The valvetrain 10 further comprises an actuator 26 common to the
cam pieces 18 and 20 by means of which the cam pieces 18 and 20 can
be shifted in the axial direction of the camshaft 12 relative to
the camshaft 12. The axial direction of the camshaft 12 here
coincides with the axis of rotation 14. The respective cam piece 18
or 20 can be shifted in the axial direction of the camshaft 12
relative to this between a respective first position shown in FIG.
1 and a respective second position shown in FIG. 4. In the first
position of the cam piece 18, the first gas exchange valve is
actuated by means of the cam 22 of the cam piece 18 when the
camshaft 12 and thus the cam pieces 18 and 20 are rotated around
the axis of rotation 14. In the second position of the cam piece
18, the first gas exchange valve is actuated by means of the cam 24
of the cam piece 18 when the camshaft 12 is rotated around the axis
of rotation 14.
As a result, in the first position of the cam piece 20, the second
gas exchange valve is actuated by means of the cam 22 of the cam
piece 20, wherein, in the second position of the cam piece 20, the
second gas exchange valve is actuated by means of the cam 24 of the
cam piece 20. A respective first stroke of the respective gas
exchange valve is caused or can be caused by means of the
respective cam 22. A respective second stroke of the respective gas
exchange valve can be caused or is caused by means of the
respective cam 24. Here, the second stroke, for example, is greater
than the first stroke, such that the respective gas exchange valve
can be opened or is opened further by means of the respective cam
24 than by means of the respective cam 22. The respective gas
exchange valve here carries out the respective stroke on its way
out of the respective closed position into the respective open
position.

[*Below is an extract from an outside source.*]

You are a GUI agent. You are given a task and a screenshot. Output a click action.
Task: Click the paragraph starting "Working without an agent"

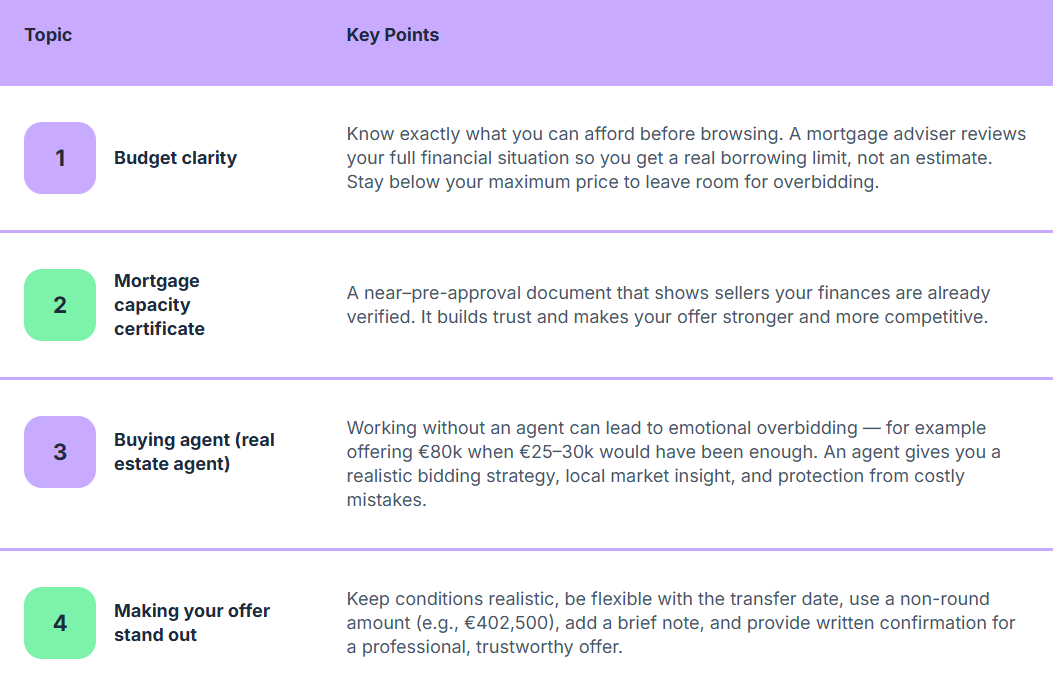pos(673,464)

By carrying out the respective first stroke, the
respective gas exchange valve reaches a first of the open positions
out of the respective closed position, wherein the respective gas
exchange valve reaches the respective second position from the
respective closed position by carrying out the respective second
stroke. Since the second stroke is greater than the first stroke,
the respective first open position is between the closed position
and the respective second open position.
Since the different strokes can be moved by means of the cams 22
and 24, a valve stroke switch can be achieved by shifting the
respective cam piece 18 or 20 into the respective positions,
whereby an efficient and effective operation of the internal
combustion engine can be achieved. In order to now be able to keep
the installation space requirement of the valvetrain 10
particularly minimal, the cam piece 18 also called the first cam
piece has a first rib 30 protruding outwardly from a first base
body 28 of the cam piece 18 in the radial direction of the camshaft
12, the rib extending in the direction of rotation into a or across
a first angle region of the first cam piece 18. The radial
direction of the camshaft 12 runs perpendicularly to the axial
direction and is illustrated in FIG. 1 by a double arrow 32. The
cam piece 20 also called the second cam piece has a second rib 36
protruding outwardly from a second base body 34 of the cam piece 20
in the radial direction of the camshaft 12, the rib extending in
the direction of rotation in a or across a second angle region,
attached to the first angle region, of the second cam piece 20. The
respective rib 30 or 36 is, for example, shaped like an arc and
here is formed, in particular, to be crescent-shaped, such that the
respective angle region in the peripheral direction, coinciding
with the direction of rotation, of the respective cam piece 18 or
20 or in the peripheral direction of the camshaft 12 is less than
360 degrees and at most 180 degrees, in particular at most 179
degrees.
The actuator 26 is an actuator common to the cam pieces 18 and 20,
such that both the cam piece 18 and the cam piece 20 can be shifted
out of the respective first position into the respective second
position and out of the respective second position into the
respective first position by means of the actuator 26. The actuator
26 common to the cam pieces 18 and 20 is coupled in a form-fit
manner to the first cam piece 18 via the first rib 30 during a
respective first part of a respective rotation of the cam shaft 12
and decoupled from the second cam piece 20, such that--while the
actuator is coupled to the cam piece 18 via the rib 30 and
decoupled from the cam piece 20--the first cam piece 18 can be
shifted via the first rib 30 by means of the actuator 26, while a
shifting of the second cam piece 20 caused by the actuator 26
ceases.
During a respective second part, following the first part, of the
respective rotation of the camshaft 12, the actuator 26 is coupled
to the second cam piece 20 via the second rib 36 and decoupled from
the first cam piece 18, such that--while the actuator 26 is coupled
to the second cam piece 20 via the rib 36 and decoupled from the
first cam piece 18--the second cam piece 20 can be shifted via the
second rib 36 by means of the actuator 26, while a shifting of the
first cam piece 18 caused by the actuator 26 ceases.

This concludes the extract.